Being aware about our own assets and liabilities is very essential. This can help us know our financial position. When applying for credit from banks and financial institutions, lenders consider whether your liabilities are in control and you have substantial assets to be used as collateral. Let's know the exact difference between the two.
Comparing Assets and Liabilities
The day people start earning, they are advised to start accumulating assets and have a strict check on their existing and potential liabilities. Assets are those things which help you earn cash, whereas liabilities are those purchases for which you have to make regular payments. Some objects included as liabilities can turn into assets in certain situations.
The best example for this is a home bought with a bank loan. For your home loan, you pay monthly installments and hence there is outflow of money. In this particular case, the home would be considered as a liability for the person.
In another case, let us assume that a person is an owner of a home and he has decided to rent his home to someone for a fixed rent every month. This means that the owner would be making a certain amount in cash every month and this will add to his total monthly income.
This added liquidity makes the home an asset for the person. So, the situation and circumstances can convert an asset into liability or vice versa. Studying these circumstances carefully is essential.
The comparison of assets and liabilities suggests that the total amount of assets should always be higher than that of the liabilities. By following this rule, people would be able to stay in a good financial health. You should also be aware of which assets can give you the maximum returns and help you increase your net worth.
Over the years, it has been observed that stocks of blue chip companies have appreciated over hundred percent and investors with long-term investment horizons have benefited from them. So, stocks would definitely top the list of high return assets.
At the same time, they would also be called high risk assets since stock prices are fluctuating and can make you incur huge losses in times of market crashes. Stocks would be a good asset class for investors who can take more risks and have the ability to bear losses at times.

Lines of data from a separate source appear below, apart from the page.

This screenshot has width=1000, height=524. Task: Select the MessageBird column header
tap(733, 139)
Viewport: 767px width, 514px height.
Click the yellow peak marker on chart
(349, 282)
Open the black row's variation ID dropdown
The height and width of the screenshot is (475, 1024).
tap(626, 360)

Mutual funds are known to be the finest assets a person can possess over the years. They are available in different formats and can be safe investment bets due to their diversified nature and handling by expert fund managers.
Again, there are types like high-risk-high-return or low-risk-low-return funds which investors may choose. Bonds, which are loans forwarded to corporations, for their expansion plans, are also an excellent example of long-term assets, since the returns for bonds are enjoyed by the investors for many years.
While cash can be the biggest liquid asset a person can have, rental properties, gold, silver, bank savings and deposits are also assets which one cannot ignore.
Credit cards, loans from banks, and cars are some common liabilities for people. Taking right decisions regarding asset acquisition and maintenance can benefit an individual to a great extent.